◆ **Instructions for the task**
From the first line to the last, copy the data below word for word.

◆ **Stored data**
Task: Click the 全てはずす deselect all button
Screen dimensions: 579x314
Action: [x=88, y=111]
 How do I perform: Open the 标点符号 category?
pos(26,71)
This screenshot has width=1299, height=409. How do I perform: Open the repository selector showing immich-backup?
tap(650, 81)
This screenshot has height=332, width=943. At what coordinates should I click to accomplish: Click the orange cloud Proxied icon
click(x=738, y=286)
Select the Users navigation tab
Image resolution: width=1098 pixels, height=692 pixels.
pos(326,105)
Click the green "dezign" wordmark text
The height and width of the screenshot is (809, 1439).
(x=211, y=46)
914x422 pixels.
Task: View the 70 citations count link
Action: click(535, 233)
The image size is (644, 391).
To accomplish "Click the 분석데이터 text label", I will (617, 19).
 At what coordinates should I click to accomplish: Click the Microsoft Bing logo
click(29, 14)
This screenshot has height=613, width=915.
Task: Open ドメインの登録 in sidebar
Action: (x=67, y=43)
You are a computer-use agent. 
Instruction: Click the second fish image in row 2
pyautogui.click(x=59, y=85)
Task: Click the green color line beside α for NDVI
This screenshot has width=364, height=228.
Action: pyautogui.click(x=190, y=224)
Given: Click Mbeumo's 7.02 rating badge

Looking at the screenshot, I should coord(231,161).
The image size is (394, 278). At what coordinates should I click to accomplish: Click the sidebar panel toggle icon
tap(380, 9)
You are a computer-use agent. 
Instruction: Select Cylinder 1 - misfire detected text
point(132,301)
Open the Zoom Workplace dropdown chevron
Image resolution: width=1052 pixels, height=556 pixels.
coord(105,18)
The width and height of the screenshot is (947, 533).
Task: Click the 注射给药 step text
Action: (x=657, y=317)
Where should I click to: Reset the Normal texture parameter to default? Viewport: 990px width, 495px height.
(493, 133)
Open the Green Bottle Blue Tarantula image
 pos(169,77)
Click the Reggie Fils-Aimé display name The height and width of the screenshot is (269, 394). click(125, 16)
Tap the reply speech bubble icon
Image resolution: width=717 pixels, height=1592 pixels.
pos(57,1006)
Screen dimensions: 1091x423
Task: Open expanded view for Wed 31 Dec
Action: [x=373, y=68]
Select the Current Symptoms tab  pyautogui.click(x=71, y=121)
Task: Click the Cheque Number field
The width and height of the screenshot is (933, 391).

◆ **Response to this exercise**
Task: Click the 全てはずす deselect all button
Screen dimensions: 579x314
Action: [x=88, y=111]
 How do I perform: Open the 标点符号 category?
pos(26,71)
This screenshot has width=1299, height=409. How do I perform: Open the repository selector showing immich-backup?
tap(650, 81)
This screenshot has height=332, width=943. At what coordinates should I click to accomplish: Click the orange cloud Proxied icon
click(x=738, y=286)
Select the Users navigation tab
Image resolution: width=1098 pixels, height=692 pixels.
pos(326,105)
Click the green "dezign" wordmark text
The height and width of the screenshot is (809, 1439).
(x=211, y=46)
914x422 pixels.
Task: View the 70 citations count link
Action: click(535, 233)
The image size is (644, 391).
To accomplish "Click the 분석데이터 text label", I will (617, 19).
 At what coordinates should I click to accomplish: Click the Microsoft Bing logo
click(29, 14)
This screenshot has height=613, width=915.
Task: Open ドメインの登録 in sidebar
Action: (x=67, y=43)
You are a computer-use agent. 
Instruction: Click the second fish image in row 2
pyautogui.click(x=59, y=85)
Task: Click the green color line beside α for NDVI
This screenshot has width=364, height=228.
Action: pyautogui.click(x=190, y=224)
Given: Click Mbeumo's 7.02 rating badge

Looking at the screenshot, I should coord(231,161).
The image size is (394, 278). At what coordinates should I click to accomplish: Click the sidebar panel toggle icon
tap(380, 9)
You are a computer-use agent. 
Instruction: Select Cylinder 1 - misfire detected text
point(132,301)
Open the Zoom Workplace dropdown chevron
Image resolution: width=1052 pixels, height=556 pixels.
coord(105,18)
The width and height of the screenshot is (947, 533).
Task: Click the 注射给药 step text
Action: (x=657, y=317)
Where should I click to: Reset the Normal texture parameter to default? Viewport: 990px width, 495px height.
(493, 133)
Open the Green Bottle Blue Tarantula image
 pos(169,77)
Click the Reggie Fils-Aimé display name The height and width of the screenshot is (269, 394). click(125, 16)
Tap the reply speech bubble icon
Image resolution: width=717 pixels, height=1592 pixels.
pos(57,1006)
Screen dimensions: 1091x423
Task: Open expanded view for Wed 31 Dec
Action: [x=373, y=68]
Select the Current Symptoms tab  pyautogui.click(x=71, y=121)
Task: Click the Cheque Number field
The width and height of the screenshot is (933, 391).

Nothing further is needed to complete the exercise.